Drogues : «ma vision est pragmatique»

Jeudi, 23 février, 2017

Journée d'étude Drugs in Brussesl 2017La Ministre de la Santé Cécile Jodogne prend position sur la question des drogues, voici son message à la suite de la journée d'étude du 22 février:

Je me suis exprimée ce 22 février lors de la journée d’étude «Drugs in Brussels 2017» devant les acteurs bruxellois du secteur de la santé, et les échanges que j’ai pu avoir avec les professionnels renforcent mes convictions en la matière.

De nombreuses données scientifiques le montrent clairement, les personnes confrontées à l’usage de substances psychotropes, accompagné ou non d’une dépendance, courent des risques importants pour leur propre santé : overdoses, infections au VIH et aux hépatites, ainsi que d’autres risques qui varient selon les produits et les modes de consommation. Certaines affections, comme l’hépatite C, représentent de véritables épidémies qui ont un coût humain et financier considérable.

L’approche purement sécuritaire du phénomène est extrêmement coûteuse et a montré ses limites. Il est grand temps de mettre au premier plan la priorité de santé publique dès lors qu’il s’agit de consommation de drogues, en privilégiant une vision pragmatique et progressiste qui met la santé de la personne et de la collectivité au centre des préoccupations.
★ ★ ★
Recopiez à l'identique tout ce qui va de « De nombreuses données » jusqu'à « centre des préoccupations. » dans le texte sur les drogues.

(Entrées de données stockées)
★ ★ ★
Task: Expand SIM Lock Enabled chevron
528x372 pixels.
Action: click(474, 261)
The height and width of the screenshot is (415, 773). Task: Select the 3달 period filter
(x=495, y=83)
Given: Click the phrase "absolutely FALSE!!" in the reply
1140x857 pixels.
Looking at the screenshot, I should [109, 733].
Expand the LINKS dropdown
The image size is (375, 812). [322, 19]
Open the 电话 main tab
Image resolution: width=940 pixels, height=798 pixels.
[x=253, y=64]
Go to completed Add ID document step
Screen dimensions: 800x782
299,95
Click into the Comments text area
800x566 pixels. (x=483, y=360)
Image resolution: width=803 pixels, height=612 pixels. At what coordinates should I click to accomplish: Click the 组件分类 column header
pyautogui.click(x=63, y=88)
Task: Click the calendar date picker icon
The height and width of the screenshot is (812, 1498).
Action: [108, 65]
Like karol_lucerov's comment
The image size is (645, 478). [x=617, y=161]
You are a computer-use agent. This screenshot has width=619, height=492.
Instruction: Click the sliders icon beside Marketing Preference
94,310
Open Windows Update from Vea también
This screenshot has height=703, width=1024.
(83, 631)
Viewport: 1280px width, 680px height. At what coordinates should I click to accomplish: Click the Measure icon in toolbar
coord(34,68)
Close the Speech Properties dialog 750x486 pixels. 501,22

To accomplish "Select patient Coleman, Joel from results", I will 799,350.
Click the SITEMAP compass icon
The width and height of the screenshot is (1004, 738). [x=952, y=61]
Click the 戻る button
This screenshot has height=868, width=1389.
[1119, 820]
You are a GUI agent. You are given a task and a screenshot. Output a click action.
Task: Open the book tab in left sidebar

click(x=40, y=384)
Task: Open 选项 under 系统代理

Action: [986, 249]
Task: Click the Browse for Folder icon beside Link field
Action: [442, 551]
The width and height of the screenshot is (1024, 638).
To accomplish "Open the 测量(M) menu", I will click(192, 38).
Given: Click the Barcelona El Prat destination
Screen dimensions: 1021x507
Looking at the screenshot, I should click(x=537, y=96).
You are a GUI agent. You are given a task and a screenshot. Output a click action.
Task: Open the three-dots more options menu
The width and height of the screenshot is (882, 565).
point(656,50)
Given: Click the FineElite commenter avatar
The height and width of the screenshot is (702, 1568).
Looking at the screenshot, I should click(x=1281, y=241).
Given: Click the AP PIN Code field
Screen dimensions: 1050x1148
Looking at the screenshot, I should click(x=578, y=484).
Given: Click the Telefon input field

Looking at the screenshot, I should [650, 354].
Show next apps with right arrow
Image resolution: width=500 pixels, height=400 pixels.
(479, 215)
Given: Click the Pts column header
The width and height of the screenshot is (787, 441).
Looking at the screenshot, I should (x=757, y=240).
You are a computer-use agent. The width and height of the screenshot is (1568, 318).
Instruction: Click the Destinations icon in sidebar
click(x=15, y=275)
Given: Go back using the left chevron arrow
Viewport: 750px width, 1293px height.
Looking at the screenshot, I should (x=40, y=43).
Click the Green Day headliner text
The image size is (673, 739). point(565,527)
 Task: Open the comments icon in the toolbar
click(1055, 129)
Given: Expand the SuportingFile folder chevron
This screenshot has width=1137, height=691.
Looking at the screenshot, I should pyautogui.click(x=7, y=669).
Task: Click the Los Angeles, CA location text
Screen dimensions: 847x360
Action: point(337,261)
★ ★ ★
• Résultat de l'exercice:
De nombreuses données scientifiques le montrent clairement, les personnes confrontées à l’usage de substances psychotropes, accompagné ou non d’une dépendance, courent des risques importants pour leur propre santé : overdoses, infections au VIH et aux hépatites, ainsi que d’autres risques qui varient selon les produits et les modes de consommation. Certaines affections, comme l’hépatite C, représentent de véritables épidémies qui ont un coût humain et financier considérable.

L’approche purement sécuritaire du phénomène est extrêmement coûteuse et a montré ses limites. Il est grand temps de mettre au premier plan la priorité de santé publique dès lors qu’il s’agit de consommation de drogues, en privilégiant une vision pragmatique et progressiste qui met la santé de la personne et de la collectivité au centre des préoccupations.